### Data extract
——

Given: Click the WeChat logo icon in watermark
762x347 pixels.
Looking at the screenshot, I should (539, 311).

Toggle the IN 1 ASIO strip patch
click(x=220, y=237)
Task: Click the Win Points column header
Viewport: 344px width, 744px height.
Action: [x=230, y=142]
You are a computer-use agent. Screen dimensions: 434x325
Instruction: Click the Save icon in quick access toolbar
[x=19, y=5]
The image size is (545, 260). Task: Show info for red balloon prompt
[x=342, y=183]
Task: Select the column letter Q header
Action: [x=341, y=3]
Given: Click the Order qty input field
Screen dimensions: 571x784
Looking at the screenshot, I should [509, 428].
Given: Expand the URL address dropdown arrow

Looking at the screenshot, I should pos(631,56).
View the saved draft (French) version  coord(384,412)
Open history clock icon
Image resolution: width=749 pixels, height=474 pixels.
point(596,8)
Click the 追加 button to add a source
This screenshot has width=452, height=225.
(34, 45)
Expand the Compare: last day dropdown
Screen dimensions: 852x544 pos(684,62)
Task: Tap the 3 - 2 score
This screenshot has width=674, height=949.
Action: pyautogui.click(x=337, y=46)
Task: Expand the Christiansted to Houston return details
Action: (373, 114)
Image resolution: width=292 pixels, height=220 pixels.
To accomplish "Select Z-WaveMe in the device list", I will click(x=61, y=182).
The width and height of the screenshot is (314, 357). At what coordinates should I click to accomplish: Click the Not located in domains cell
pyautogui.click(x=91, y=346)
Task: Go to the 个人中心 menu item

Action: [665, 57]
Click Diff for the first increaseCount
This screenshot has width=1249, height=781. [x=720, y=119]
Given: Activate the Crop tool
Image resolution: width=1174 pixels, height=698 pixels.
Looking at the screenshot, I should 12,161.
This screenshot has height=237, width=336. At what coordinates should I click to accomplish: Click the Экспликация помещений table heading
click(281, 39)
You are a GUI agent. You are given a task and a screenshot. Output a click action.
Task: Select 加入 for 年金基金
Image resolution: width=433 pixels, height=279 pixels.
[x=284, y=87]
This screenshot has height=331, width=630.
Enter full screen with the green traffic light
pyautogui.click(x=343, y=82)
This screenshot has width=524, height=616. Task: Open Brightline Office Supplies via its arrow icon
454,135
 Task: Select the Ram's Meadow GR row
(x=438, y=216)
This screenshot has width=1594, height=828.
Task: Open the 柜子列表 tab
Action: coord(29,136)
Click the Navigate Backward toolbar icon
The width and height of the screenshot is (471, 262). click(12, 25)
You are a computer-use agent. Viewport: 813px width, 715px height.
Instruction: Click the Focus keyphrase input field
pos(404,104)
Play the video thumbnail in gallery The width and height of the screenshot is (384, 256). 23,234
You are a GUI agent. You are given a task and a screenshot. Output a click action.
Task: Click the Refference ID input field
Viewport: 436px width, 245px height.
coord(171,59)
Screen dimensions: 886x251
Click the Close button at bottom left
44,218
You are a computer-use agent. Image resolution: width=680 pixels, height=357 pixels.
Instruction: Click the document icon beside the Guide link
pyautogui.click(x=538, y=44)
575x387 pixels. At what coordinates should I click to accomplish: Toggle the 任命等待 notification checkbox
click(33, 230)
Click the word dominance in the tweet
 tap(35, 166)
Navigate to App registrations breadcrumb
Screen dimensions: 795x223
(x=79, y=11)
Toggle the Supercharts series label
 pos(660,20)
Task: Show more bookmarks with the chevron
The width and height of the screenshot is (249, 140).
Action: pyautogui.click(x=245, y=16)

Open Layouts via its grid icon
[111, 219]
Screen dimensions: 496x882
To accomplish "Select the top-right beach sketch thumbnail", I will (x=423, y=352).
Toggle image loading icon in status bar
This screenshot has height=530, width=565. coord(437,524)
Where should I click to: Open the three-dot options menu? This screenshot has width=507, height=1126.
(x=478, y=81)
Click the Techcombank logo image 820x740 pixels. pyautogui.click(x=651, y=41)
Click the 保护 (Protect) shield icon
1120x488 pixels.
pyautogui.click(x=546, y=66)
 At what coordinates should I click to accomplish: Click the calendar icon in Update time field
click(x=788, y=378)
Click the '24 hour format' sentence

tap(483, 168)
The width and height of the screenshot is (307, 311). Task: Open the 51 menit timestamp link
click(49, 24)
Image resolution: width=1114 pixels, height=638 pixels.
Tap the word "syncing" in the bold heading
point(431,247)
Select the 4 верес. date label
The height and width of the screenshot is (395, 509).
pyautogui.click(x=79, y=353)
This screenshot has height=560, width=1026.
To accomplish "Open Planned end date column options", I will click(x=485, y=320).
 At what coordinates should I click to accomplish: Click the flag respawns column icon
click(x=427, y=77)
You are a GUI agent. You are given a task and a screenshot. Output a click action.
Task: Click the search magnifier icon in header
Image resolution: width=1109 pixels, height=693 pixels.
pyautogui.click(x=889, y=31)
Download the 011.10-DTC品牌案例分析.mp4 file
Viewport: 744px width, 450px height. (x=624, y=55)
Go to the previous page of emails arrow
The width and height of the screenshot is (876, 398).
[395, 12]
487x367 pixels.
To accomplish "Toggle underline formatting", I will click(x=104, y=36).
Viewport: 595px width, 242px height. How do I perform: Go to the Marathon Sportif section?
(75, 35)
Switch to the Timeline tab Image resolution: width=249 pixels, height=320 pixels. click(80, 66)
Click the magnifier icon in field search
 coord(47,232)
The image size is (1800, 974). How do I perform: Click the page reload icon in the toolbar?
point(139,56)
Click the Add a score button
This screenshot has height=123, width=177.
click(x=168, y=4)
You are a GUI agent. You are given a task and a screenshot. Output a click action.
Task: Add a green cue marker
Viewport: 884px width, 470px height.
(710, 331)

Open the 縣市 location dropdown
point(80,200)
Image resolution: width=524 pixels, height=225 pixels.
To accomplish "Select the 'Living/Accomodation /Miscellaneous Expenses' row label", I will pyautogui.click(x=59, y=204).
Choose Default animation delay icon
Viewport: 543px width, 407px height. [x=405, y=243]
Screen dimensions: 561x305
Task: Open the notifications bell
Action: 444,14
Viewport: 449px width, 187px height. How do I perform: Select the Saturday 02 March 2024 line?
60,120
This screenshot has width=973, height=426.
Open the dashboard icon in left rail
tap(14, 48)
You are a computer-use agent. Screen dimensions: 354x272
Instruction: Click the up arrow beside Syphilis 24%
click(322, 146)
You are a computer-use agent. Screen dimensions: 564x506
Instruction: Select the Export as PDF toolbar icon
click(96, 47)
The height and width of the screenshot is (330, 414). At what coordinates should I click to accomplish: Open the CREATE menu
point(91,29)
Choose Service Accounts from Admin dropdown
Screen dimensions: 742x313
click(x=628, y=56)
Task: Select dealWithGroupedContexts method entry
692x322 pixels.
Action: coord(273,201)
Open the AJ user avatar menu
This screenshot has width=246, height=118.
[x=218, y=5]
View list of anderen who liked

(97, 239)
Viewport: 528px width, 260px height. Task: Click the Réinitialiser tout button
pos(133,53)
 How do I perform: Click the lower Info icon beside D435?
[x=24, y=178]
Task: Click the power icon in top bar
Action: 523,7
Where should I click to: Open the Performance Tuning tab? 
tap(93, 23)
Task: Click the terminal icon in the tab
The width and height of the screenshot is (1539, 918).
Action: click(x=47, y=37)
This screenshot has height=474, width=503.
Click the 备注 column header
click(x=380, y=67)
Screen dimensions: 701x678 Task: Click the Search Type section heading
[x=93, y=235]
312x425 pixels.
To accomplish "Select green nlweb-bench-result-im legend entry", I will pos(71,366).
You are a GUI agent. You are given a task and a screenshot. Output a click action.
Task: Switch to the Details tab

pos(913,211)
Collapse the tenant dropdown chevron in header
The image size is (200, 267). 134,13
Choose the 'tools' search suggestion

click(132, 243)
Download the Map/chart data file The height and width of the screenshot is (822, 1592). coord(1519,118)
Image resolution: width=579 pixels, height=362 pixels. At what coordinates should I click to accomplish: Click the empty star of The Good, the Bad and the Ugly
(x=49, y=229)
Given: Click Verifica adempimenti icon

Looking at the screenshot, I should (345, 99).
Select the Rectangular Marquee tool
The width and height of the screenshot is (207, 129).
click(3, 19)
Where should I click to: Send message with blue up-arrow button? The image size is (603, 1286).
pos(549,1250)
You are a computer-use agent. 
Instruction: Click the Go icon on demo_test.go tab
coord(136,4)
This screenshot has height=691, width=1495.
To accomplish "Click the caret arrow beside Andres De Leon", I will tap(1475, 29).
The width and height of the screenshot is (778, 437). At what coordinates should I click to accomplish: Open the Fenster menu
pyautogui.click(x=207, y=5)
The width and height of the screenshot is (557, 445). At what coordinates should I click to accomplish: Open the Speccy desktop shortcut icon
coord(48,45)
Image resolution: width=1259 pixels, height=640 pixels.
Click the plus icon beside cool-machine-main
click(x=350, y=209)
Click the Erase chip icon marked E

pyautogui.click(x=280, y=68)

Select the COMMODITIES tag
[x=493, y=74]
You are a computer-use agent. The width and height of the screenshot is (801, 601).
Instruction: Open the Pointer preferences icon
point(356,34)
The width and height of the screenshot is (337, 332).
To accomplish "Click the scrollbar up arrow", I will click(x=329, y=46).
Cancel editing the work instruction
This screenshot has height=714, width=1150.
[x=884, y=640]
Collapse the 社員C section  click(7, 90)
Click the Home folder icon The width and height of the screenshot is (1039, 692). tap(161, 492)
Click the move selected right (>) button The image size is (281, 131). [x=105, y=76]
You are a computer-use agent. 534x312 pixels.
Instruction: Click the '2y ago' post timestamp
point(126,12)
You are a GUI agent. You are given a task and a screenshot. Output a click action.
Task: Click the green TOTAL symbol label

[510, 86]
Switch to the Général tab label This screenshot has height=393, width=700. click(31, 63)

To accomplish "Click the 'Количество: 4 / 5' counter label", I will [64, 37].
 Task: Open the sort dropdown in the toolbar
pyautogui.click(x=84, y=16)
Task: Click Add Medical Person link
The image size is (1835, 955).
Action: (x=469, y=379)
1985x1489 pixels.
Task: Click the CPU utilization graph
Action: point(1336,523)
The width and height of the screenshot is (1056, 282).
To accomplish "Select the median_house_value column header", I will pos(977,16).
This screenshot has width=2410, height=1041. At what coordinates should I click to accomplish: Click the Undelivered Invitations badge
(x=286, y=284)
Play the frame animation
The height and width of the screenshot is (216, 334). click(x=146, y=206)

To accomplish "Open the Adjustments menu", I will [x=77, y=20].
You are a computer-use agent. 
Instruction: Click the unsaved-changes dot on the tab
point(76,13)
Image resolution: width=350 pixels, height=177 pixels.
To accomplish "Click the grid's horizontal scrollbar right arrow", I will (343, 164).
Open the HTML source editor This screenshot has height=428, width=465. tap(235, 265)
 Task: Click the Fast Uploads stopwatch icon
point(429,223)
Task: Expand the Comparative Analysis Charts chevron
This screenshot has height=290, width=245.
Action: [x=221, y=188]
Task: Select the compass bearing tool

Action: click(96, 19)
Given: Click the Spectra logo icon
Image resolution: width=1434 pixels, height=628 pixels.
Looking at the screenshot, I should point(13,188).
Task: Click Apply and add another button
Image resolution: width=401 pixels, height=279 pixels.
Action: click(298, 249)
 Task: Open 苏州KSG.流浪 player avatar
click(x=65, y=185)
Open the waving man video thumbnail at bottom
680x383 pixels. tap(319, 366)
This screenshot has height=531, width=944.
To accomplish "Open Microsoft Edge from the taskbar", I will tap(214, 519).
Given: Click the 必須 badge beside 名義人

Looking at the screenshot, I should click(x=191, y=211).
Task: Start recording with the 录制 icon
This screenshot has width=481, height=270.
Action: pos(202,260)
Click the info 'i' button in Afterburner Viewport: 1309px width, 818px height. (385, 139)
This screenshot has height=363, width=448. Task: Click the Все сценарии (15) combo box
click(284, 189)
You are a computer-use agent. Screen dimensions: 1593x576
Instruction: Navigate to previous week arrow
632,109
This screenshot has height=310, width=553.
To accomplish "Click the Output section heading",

——

### What this task involves
Pull out every line of the records above that contains the word "scrollbar".

### Answer box
To accomplish "Click the scrollbar up arrow", I will click(x=329, y=46).
To accomplish "Click the grid's horizontal scrollbar right arrow", I will (343, 164).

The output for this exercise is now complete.